La convocation, initialement faite en privé, a été diffusée depuis un profil sur les réseaux sociaux. Par la suite, des membres du 27 ont été alertés par la Sécurité de l'État qu'ils étaient informés de l'initiative organisée. Le vice-ministre Fernando Rojas, pour sa part, a contacté trois porte-parole du 27N pour qu'ils se rendent au MINCULT afin de reprendre la négociation suspendue depuis novembre.

La journée du 27, cependant, a commencé par des détentions arbitraires, des surveillances et des arrestations à domicile d'activistes et de journalistes cubains pour les empêcher d'assister à l'hommage à Martí.

Pour cela, plusieurs membres du 27N se sont rendus au MINCULT pour exiger des "libérations immédiates". Les jeunes, à qui le viceministre Fernando Rojas a demandé de marcher, ont fini par être victimes de la répression à Cuba, frappés in situ, humiliés après avoir été arrêtés arbitrairement et restant, certains d'entre eux, plusieurs heures dans un endroit inconnu.

En lieu du dialogue avec les autorités demandé par les manifestants, ceux-ci, qui ont maintenu la distance de sécurité imposée par la pandémie de coronavirus, ont été agressés physiquement par le ministre du secteur Alpidio Alonso et évacués du site dans un bus contre leur volonté. “Nous ne sommes pas des criminels” clamaient certains tandis qu'ils étaient contraints de monter dans le véhicule.

Après les événements, largement condamnés sur les réseaux par des personnes engagées pour la liberté de Cuba et indigné par les abus envers ceux qui expriment des dissensions, réclament ou exigent leur droit à être entendus ; la télévision cubaine a diffusé un reportage où elle ne donnait la parole qu'aux travailleurs du MINCULT, mais ne montrait pas l'agression du ministre envers ceux qui se sont rendus à l'institution pour manifester pacifiquement.

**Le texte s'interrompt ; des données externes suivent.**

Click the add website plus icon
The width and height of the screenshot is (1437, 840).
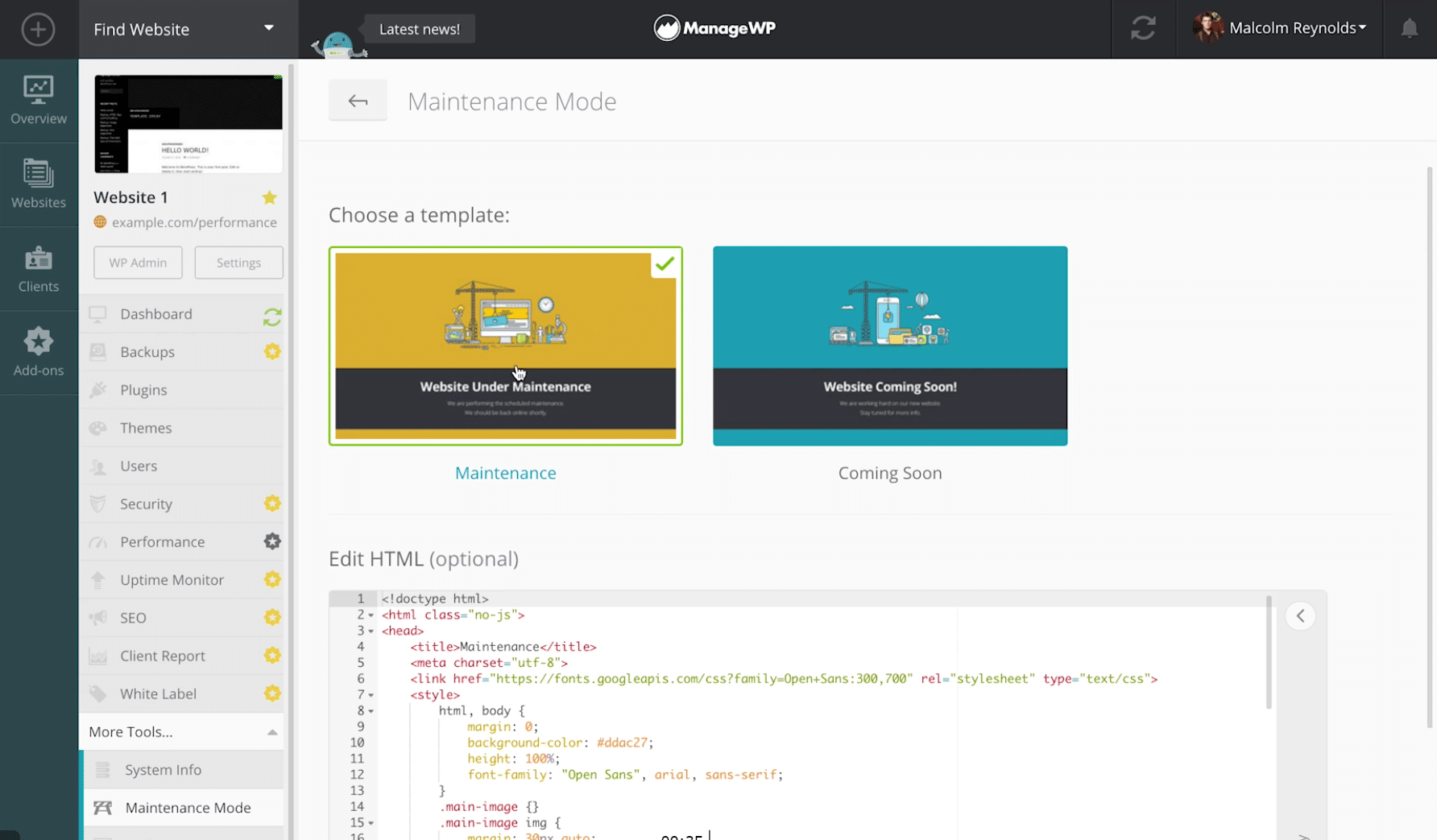(38, 30)
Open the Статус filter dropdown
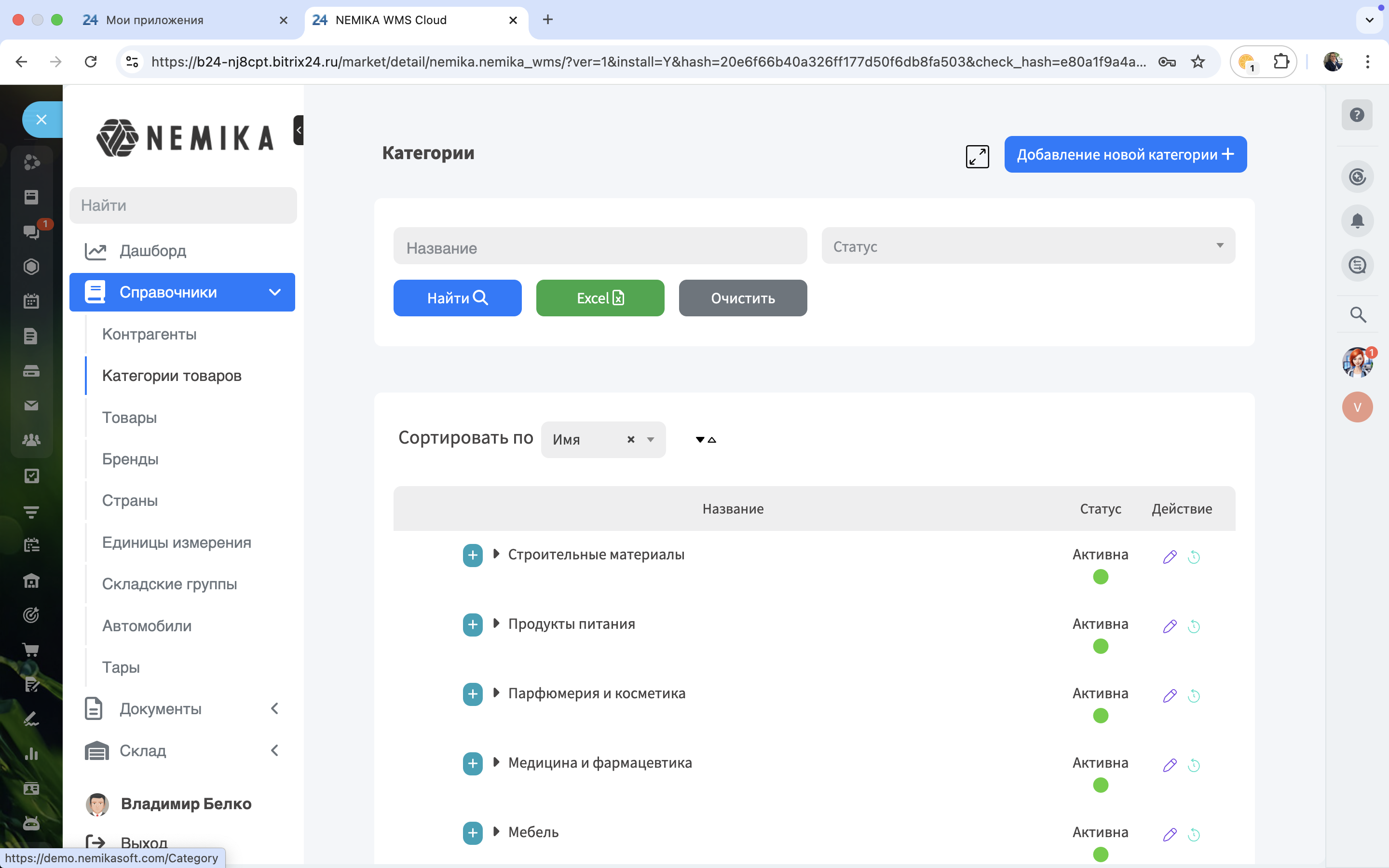This screenshot has width=1389, height=868. tap(1027, 246)
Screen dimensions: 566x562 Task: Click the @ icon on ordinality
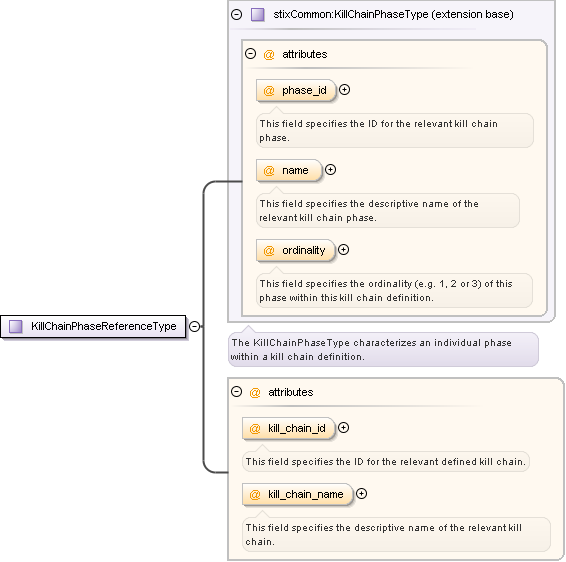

Le service de données mobiles a été interrompu de manière intermittente afin d'empêcher la documentation sur les réseaux de ce qui se passait ce jour-là à La Havane.

Dans les réseaux, où le moment où Alpidio s'en prend à certains jeunes a largement circulé, des appels à la démission du Ministre de la Culture cubain Alpidio Alonso et du vice-ministre Fernando Rojas ont commencé à se faire entendre.